Entrepreneur, visionary, futurist, advocate for sustainable energy, biochar, carbon negative agriculture and no carbon transportation systems. Biological Gardener and Small-Plot Farmer for over forty years. Founder, facilitator - Berkshire Harmony. Builder and facilitator of "proof of concept” actively operating financial models - CSA Home Delivery, Farmers Markets, Farm Stands and now moving forward with CHP Energy and Biochar Systems. Graduated San Francisco State College (University) BA in Government and the Harvard University’s Graduate School of Business Administration’s Owner President Management Program (HBS-OPM) specifically developed for well-established, seasoned, and authentic entrepreneurs. Studied with Joan Dye Gussow at Stone Barns Center for Food and Agriculture. Founder/CEO of Ski America Enterprises, now retired. Hollister advocates for understanding the entrepreneurial mind and adjusting the way one THINKSaccordingly, and lifestyle entrepreneurship with a focus on building a better, socially just, sustainable world that is better when we leave it than it was when stewardship responsibilities were entrusted to us.

 
Oct 15th, 10:00 AM Oct 15th, 11:20 AM

Scaling the Biochar Industry

CC 162

Peter Hirst’s presentation looks into the fundamental forces and potential influences and tools at work in the scaling of a biochar industry. These forces and tools are found in the historic development of analogous industries: composting, natural gas production and distribution, electric power generation, residential home building, politics, and more. Through a decidedly Darwinian lens, it is seen that the inherent nature of biochar, dependent on local production and processing of low value feedstocks, would naturally evolve much in the way of the closely related compost industry, into relatively local, small-scale but widely distributed enterprises within identifiable carbon sheds. Other concepts explored will include memetic engineering, intelligent design, and efficiency threshold

Systems Thinking and Sizing the Biochar Industry

Biochar is a systems solution, addressing multiple problems at once. This presentation will start by giving a system’s context for biochar through describing systems thinking principles and disciplines like the Natural Step and Permaculture, two excellent tools for marketing biochar. This context will set the base for looking at the sustainable business trends that will predict the growth of the biochar industry. We will dive into four specific markets that will complement the growth of the biochar market - biofuels, waste-to-energy, biofertilizers, and remediation- and deliver market sizing projections for the biochar industry. Finally, we will review a couple stories of growth from other industries - the wind energy industry and organic dairy industry- to offer hope for how quickly the biochar industry can scale in the next five years.

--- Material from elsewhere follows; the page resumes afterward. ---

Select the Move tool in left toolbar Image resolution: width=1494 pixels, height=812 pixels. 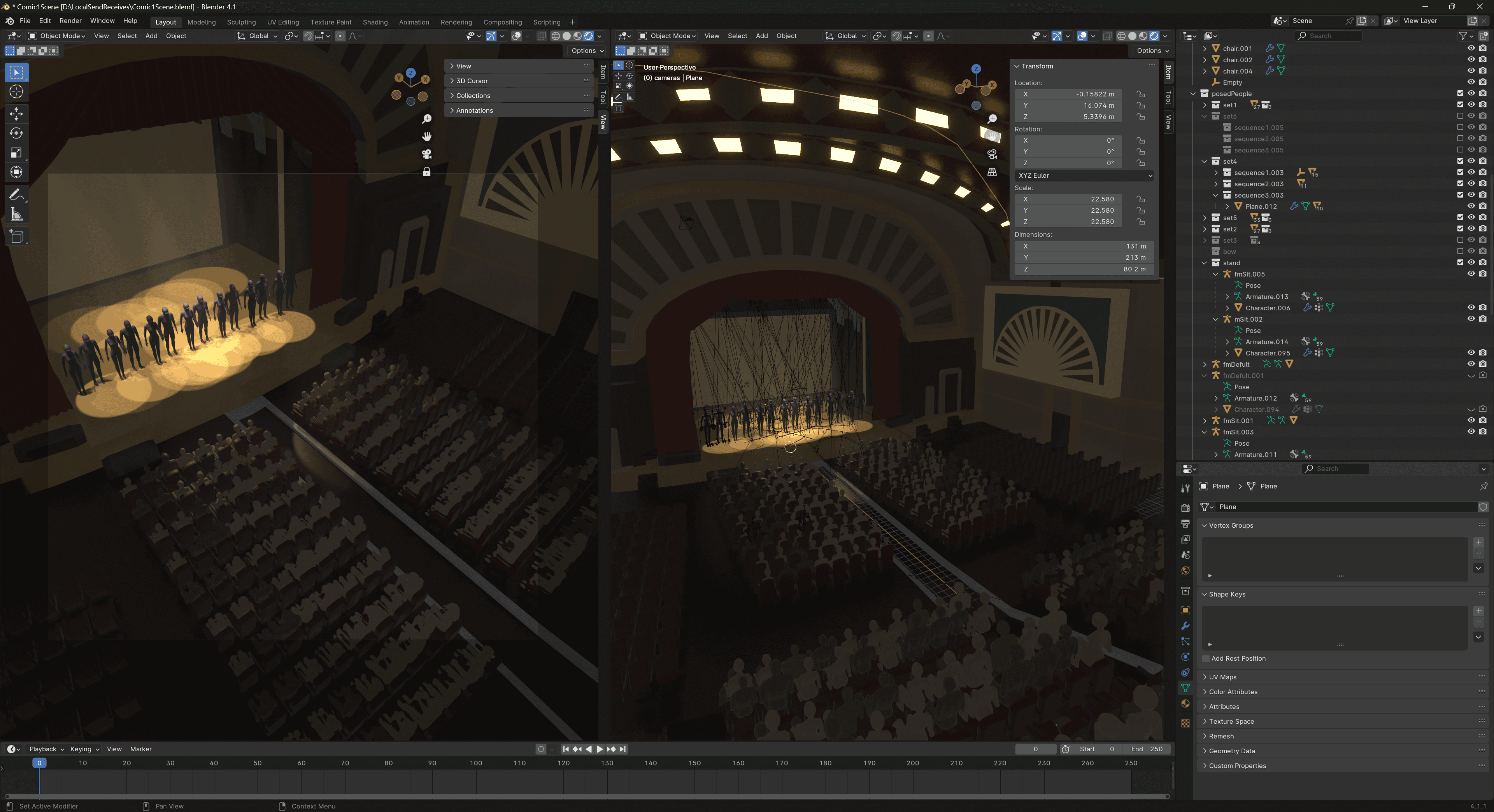(16, 113)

Community Supported Agricultural and Energy financial models offer a realistic opportunity for local communities to deploy the science and synergies of Energy, Biochar and Agriculture to create the currencies that drive local economies while enhancing health, enriching wealth, securing local high nutrient food and renewable clean energy and contributing to the mitigation from adversities of climate disruption. Barry Hollister's presentation identifies barriers to growth and applicable solutions for hurtling these impediments to realize the potential for scaling the industry by embracing the promise of Biochar.